MD5 is short for message-Digest algorithm 5 (Message Digest algorithm Fifth Edition, it is one of the hash algorithms (also translated hash algorithms and digest algorithms) Widely used in the current computer field to ensure the integrity and consistency of information transmission. mainstream programming languages generally have MD5 implementations.
2. What is a hash algorithm?
In information security technology, it is often necessary to verify the integrity of messages. The hash function provides this service, which produces fixed-length output for input messages of different lengths. The fixed-length output is called the "hash" or "Message Digest" of the original input message ).
3. Basic Features of Hash Functions
Hash functions must have two basic features: unidirectional and collision constraints.
3.1 unidirectional refers to the irreversible operation direction. In a hash function, it refers to an output that can only be pushed and exported from the input, rather than computed from the output;
3.2 collision constraint means that an input cannot be found to make its output result equal to a known output result or two different inputs cannot be found at the same time to make the output result completely consistent.

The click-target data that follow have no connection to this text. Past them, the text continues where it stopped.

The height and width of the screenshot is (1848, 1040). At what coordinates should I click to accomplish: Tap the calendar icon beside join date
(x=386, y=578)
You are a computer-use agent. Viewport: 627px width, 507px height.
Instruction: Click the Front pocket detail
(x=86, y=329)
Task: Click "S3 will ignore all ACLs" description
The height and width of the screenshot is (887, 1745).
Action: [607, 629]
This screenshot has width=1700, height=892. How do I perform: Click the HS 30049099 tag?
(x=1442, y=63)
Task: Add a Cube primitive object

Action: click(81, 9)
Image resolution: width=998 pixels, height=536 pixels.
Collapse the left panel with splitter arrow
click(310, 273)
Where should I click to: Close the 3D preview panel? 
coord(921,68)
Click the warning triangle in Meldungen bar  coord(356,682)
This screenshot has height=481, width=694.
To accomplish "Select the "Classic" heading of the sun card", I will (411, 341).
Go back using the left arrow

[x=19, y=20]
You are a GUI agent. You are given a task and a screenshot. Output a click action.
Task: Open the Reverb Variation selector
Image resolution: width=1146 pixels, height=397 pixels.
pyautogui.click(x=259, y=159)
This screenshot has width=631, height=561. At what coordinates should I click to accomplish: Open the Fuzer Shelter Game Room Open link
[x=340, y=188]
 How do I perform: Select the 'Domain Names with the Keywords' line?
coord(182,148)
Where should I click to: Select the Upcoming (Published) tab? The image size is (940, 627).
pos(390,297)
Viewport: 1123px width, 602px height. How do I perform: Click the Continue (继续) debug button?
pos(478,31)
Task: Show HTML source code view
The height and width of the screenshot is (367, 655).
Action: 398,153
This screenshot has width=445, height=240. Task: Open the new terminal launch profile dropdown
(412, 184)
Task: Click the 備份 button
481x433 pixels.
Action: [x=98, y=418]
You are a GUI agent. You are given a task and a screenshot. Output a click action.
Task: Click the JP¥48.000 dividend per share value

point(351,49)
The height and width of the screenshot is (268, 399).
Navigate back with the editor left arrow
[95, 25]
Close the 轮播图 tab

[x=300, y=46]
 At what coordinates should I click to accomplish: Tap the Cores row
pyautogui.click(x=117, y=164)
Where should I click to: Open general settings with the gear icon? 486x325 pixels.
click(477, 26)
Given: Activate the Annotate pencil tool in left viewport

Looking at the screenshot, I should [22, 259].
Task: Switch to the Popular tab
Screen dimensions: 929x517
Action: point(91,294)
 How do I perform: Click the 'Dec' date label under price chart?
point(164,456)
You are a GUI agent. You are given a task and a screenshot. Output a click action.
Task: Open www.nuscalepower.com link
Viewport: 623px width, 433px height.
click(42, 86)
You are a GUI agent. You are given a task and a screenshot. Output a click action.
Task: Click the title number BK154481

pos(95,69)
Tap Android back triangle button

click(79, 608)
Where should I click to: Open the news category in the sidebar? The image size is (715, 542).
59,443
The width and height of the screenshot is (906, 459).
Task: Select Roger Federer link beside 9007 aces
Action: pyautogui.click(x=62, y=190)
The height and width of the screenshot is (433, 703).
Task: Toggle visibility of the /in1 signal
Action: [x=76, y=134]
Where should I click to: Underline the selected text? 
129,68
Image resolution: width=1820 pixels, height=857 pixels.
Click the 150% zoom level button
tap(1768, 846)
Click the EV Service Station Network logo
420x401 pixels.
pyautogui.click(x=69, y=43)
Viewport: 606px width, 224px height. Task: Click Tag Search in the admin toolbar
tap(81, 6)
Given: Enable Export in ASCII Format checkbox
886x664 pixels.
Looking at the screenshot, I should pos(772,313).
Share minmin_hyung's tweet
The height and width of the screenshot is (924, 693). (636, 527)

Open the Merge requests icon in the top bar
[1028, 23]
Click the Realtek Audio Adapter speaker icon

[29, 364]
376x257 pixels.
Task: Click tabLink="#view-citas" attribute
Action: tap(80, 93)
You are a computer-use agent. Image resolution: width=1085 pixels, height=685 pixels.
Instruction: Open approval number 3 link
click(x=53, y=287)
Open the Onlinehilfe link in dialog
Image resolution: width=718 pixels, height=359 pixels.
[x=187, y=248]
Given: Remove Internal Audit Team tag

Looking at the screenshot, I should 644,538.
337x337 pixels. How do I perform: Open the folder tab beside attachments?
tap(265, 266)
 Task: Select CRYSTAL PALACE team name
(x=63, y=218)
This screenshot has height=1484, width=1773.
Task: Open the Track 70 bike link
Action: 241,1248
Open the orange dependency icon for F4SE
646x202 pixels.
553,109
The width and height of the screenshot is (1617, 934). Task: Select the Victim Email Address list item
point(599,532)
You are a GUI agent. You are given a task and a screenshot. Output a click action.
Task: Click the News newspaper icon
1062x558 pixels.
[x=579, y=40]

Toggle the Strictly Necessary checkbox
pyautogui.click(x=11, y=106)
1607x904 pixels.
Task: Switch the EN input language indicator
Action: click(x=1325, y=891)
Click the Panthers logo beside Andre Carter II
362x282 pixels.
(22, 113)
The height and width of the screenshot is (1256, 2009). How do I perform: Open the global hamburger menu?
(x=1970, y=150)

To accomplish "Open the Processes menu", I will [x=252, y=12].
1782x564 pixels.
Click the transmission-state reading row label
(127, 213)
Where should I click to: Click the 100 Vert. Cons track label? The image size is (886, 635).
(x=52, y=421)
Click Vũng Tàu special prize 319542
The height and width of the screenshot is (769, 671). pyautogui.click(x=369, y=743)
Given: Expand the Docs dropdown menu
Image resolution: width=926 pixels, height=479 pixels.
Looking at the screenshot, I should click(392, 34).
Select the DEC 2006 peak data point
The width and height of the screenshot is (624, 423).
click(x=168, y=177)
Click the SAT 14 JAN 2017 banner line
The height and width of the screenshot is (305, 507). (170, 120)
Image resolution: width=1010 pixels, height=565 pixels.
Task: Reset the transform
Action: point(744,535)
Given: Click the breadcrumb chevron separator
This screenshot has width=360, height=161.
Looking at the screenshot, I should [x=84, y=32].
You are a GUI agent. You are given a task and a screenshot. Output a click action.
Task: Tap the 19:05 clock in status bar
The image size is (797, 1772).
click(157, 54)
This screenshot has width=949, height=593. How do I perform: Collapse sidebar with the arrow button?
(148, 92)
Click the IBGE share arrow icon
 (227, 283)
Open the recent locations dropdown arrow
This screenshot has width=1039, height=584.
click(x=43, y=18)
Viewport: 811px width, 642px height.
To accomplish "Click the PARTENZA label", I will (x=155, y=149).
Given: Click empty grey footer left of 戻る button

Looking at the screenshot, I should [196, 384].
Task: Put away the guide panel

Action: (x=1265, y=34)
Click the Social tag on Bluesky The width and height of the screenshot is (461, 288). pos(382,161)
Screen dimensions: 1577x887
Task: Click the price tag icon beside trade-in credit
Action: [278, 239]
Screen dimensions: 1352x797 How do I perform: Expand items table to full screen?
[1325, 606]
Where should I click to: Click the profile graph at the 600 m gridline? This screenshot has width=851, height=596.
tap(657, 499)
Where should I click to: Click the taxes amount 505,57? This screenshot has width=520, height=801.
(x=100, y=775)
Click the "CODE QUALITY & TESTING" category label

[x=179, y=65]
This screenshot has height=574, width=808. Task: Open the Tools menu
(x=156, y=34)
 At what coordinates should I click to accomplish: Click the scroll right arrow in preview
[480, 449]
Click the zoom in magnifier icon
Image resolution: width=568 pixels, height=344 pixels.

Only by strictly having such features can a function recognize such a hash.
4. Typical use of unidirectional data:
4.1. Password Encryption
With the unidirectional feature of hash functions, we can securely store passwords, passwords, and other security data. We need to store a lot of key data such as passwords in the database, but in the actual use process, we only compare the operation, so we can compare the hash results.
5. typical use of collision constraints:
5.1. Use a dictionary key (hash allowed)
In python, the hash value of the dictionary key is used to correspond to the value address in the memory. Therefore, two keys with the same hash are the same, objects that cannot be hashed cannot be used as Dictionary keys.
5.2. Information summary and Digital Signature
A message-digest is generated for a piece of information to prevent tampering. For example, many software in UNIX have a file with the same file name and the file extension. MD5 when downloading. This file usually contains only one line of text, with the approximate structure as follows:
Md5(wenjian.tar.gz) = 0ca175b9c0fda-a831d895e269332461
The digital signature of the wenjian.tar.gz file. MD5 treats the entire file as a large text, and generates this unique MD5 information digest through its irreversible String Conversion Algorithm. If the content of the file is changed in any form (including transmission errors caused by manual modification or unstable lines during the download process) during the future propagation of the file ), when you re-calculate the MD5 value for this file, you will find that the information digest is different. It can be determined that all you get is an incorrect file. If there is another third-party authentication organization, MD5 can also prevent the file author's "credit". This is called a digital signature application.
6. MD5 Vulnerabilities
The MD5 algorithm is old and the hash length is fixed to 128 bits. As the computing capability of the computer increases, it is possible to quickly find a "Collision. Therefore, MD5 should not be used in scenarios with high security requirements.
In 2004, Wang Xiaoyun proved that the MD5 digital signature algorithm may be quickly generated to generate a "Collision ". In February 2007, Marc Stevens, Arjen K. Lenstra, and benne de weger further pointed out that the MD5 algorithm was repeatedly attacked by forging software signatures. Researchers use the chosen-Prefix collision method to enable the program front-end to contain malicious programs and use the space to add junk code to generate the same MD5 hash value.
in 2007, scientists from the Netherlands University of einhoven Technology successfully collided two executable files with MD5, so that the two programs with different running results would be computed with the same MD5 value. In December 1, 2008, a group of researchers successfully generated a forged SSL certificate through the MD5 collision, which allowed the server to forge some Root CA signatures in the HTTPS protocol.